##### Input records #####
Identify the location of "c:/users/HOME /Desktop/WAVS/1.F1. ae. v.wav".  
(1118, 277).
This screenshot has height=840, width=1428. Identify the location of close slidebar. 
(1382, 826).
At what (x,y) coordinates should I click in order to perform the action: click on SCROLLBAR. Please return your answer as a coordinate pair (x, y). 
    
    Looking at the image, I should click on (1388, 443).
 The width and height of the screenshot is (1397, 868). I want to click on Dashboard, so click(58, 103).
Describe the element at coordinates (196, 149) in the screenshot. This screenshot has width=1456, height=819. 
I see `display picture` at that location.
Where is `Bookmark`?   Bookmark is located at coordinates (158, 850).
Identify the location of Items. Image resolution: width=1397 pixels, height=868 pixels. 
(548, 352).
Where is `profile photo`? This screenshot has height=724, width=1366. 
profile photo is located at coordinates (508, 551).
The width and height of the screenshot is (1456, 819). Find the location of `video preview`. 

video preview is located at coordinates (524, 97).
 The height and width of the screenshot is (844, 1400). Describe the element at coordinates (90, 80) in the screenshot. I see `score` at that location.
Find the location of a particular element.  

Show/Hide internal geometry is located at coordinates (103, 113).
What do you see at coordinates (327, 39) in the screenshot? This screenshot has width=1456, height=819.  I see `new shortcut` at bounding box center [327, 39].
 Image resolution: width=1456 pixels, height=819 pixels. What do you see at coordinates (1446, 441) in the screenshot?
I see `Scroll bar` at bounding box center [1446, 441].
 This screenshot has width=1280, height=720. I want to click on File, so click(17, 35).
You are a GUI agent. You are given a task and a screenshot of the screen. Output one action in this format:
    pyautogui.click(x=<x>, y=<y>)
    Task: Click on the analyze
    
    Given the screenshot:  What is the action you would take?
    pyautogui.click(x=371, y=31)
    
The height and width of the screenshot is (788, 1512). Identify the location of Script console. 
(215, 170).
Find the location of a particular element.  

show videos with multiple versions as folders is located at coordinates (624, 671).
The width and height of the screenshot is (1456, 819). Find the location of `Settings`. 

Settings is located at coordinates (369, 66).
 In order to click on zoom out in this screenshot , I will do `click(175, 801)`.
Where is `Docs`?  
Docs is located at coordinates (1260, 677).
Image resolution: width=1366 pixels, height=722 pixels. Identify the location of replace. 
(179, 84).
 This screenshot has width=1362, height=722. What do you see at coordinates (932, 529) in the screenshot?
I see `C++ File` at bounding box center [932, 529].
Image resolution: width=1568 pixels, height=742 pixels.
#####
**Aim of the task:** Copy the data word for word, from its first line through the line that contains "Show/Hide internal geometry", including that line, and stop there.

**Response to the task:**
Identify the location of "c:/users/HOME /Desktop/WAVS/1.F1. ae. v.wav".  
(1118, 277).
This screenshot has height=840, width=1428. Identify the location of close slidebar. 
(1382, 826).
At what (x,y) coordinates should I click in order to perform the action: click on SCROLLBAR. Please return your answer as a coordinate pair (x, y). 
    
    Looking at the image, I should click on (1388, 443).
 The width and height of the screenshot is (1397, 868). I want to click on Dashboard, so click(58, 103).
Describe the element at coordinates (196, 149) in the screenshot. This screenshot has width=1456, height=819. 
I see `display picture` at that location.
Where is `Bookmark`?   Bookmark is located at coordinates (158, 850).
Identify the location of Items. Image resolution: width=1397 pixels, height=868 pixels. 
(548, 352).
Where is `profile photo`? This screenshot has height=724, width=1366. 
profile photo is located at coordinates (508, 551).
The width and height of the screenshot is (1456, 819). Find the location of `video preview`. 

video preview is located at coordinates (524, 97).
 The height and width of the screenshot is (844, 1400). Describe the element at coordinates (90, 80) in the screenshot. I see `score` at that location.
Find the location of a particular element.  

Show/Hide internal geometry is located at coordinates (103, 113).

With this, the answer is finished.